The losses rippled around the globe. Insurance companies don’t keep enough money on hand to pay off their hurricane policies. What they do is buy backup coverage from what are known as reinsurance companies. These unregulated companies, many located offshore, are the unseen shadow world of the insurance industry.

Because the reinsurers take on this great risk, they charge substantial rates. After the beating they took in 2004 and ’05, their rates skyrocketed.

Florida insurers had to pay and pass on the cost to customers. This drove premiums up.

Gov. Jeb Bush accepted the necessity of higher premiums from private insurers and the state-owned Citizens Property Insurance, which went bust after the onslaught of storms and required a taxpayer bailout.

Then came Gov. Charlie Crist, who had other ideas.

He vilified the insurance industry, accusing it of price gouging. He reversed rate increases that Bush had set in motion for Citizens Property.

Crist wanted to use Citizens Property like President Barack Obama plans to use a government-run health program: as a direct competitor with private insurers to keep their rates down.

He pledged to halt increases in private-insurer rates. But he could not control the reinsurance companies, which were driving many of these rate increases.

So this is what he did: Florida sells reinsurance through what is known as the Catastrophe Fund, or CAT Fund. The Legislature started this fund after Hurricane Andrew to settle the market. It sells reinsurance to insurance companies at rates below what private insurers charge.

Crist got the Legislature to increase its financial obligation from $16 billion to

$28 billion so it could sell even more reinsurance. Private insurers were required to buy the coverage and pass on the savings to customers.

The problem is the CAT Fund only has about $4 billion in assets. It couldn’t even borrow enough money to meet its obligations.

This made some insurers nervous, chief among them State Farm.

When the company asked for a large rate increase, the state said no, State Farm said goodbye and Crist said good riddance.

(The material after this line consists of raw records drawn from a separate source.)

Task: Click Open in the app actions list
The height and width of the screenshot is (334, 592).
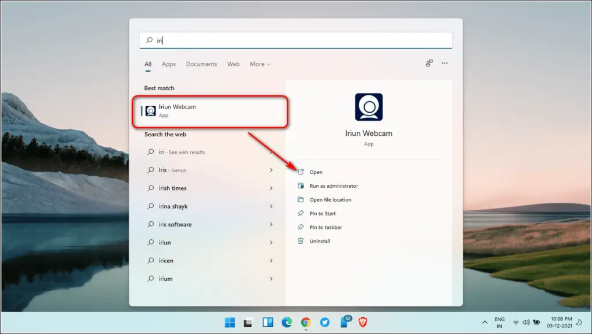Action: pyautogui.click(x=316, y=172)
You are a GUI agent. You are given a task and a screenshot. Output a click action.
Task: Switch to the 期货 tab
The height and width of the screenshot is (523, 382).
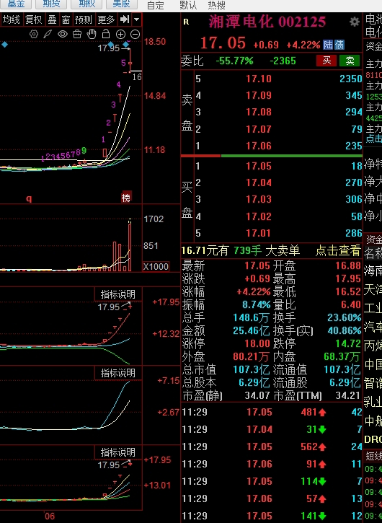tap(51, 4)
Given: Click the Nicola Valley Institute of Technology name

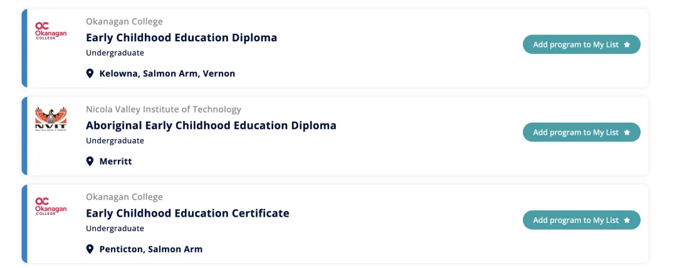Looking at the screenshot, I should [164, 110].
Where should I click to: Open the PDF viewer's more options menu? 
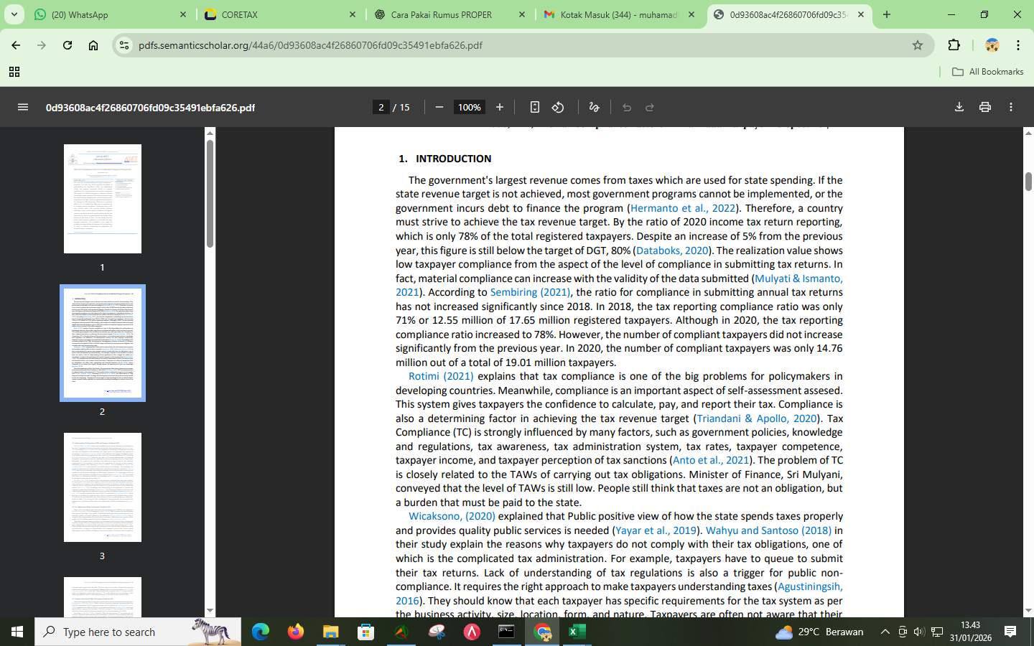1011,107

Crist and his regulators point to the army of small insurers that have set up shop in Florida as proof State Farm is not needed. They supposedly represent a new insurance model: replacing a few big national companies with dozens of smaller ones.

It makes sense as far as spreading out risk.

But these small companies will rely heavily on the CAT Fund if a major hurricane hits. They are fronts for a government-run insurance program that has little more than taxpayer IOUs backing it up.

It all works as long as we don’t get a major storm. When we do, Florida faces billions in tax increases during the next 30 years.

Charlie Crist, who is positioning himself as a conservative in his run for the U.S. Senate, has overseen one of the greatest expansions of government into the private market in any state’s history.

That is the legacy of Charley and Charlie.